First Book: Maslow’s Hierarchy of Needs prioritizes the important aspects of life and focuses health prior to intimacy and intimacy prior to objective engagement with reality for example. There are five stages of the Hierarchy of Needs:
  1. Physiological
  2. Safety
  3. Love/Belonging
  4. Esteem
  5. Self-Actualization

Picture
Second Book: Csikszentmihalyi’s Flow:  Developing Flow is the most successful strategy to deny entropy and Flow is a ‘game’: a system of symbolic order that includes the following steps:
  1. Flow activities have rules that require the learning of skills
  2. Setting up goals
  3. Providing feedback
  4. Making control of self possible
  5. Facilitating concentration and involvement by making the activity as distinct as possible from everyday existence. 
To understand the most appropriate response to achieve Flow easily: if you are bored, you have to increase your challenges; if you are anxious, you have to increase your skills. To live in a state of Flow, one needs to develop a Life Theme: goal-directed actions that provide shape and meaning to an individual’s life. In a life theme, whatever happens is either a step toward or away from that goal. The clear feedback will keep them involved with their actions. Even if one loses all their money or experiences a trauma, that person’s thoughts and actions will see that as worthwhile.
Picture
Third Book: Flourish by Martin Seligman is similar to Flow and a further exploration of Self-Actualization. More than that it (and this whole discussion) is Positive Psychology. To Flourish means having high positive emotion (admiration, joy, pride and gratitude) plus being high on any three of the following: 
  • self-esteem 
  • optimism 
  • resilience 
  • vitality
  • self-determination 
  • positive relationships
  • achievement
Beyond that, Seligman goes on to explain spirituality (self-awareness, sense of agency, self-regulation, self-motivation, and social awareness), depression and 'icebergs' (Icebergs are deeply held beliefs that often lead to an out-of-kilter emotional reaction), and the social ramifications of when individual’s flourish (health, productivity and peace follow)

Fourth Book: Mindset by Carol Dweck. is a book that encapsulates the ideas of the previous three books. It focuses on the positive psychology research done by the others along with many more.  It basically takes the entire 200 pages of the book to explain how we can make decisions that are growth-oriented rather than fixed. The definitions are best described in the list below but the graphic does a decent job of explaining the difference as well.

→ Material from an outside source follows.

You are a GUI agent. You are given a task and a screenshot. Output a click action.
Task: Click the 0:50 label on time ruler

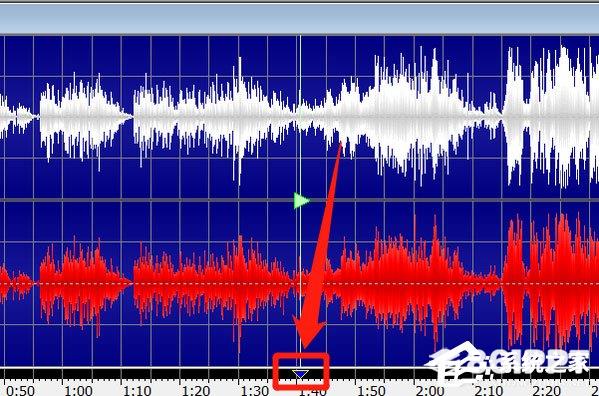pyautogui.click(x=21, y=391)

Parents, teachers and coaches: to create a growth mindset in students, children this involves:
  • Presenting skills as learnable
  • Conveying that the organization values learning and perseverance, not just ready-made genius or talent
  • Giving feedback in a way that promotes learning and future success
  • Presenting managers as resources for learning
Picture
1 Comment
Slotter
12/15/2014 04:31:59 pm

Re-visited this page. You're my favorite person pretty much ever.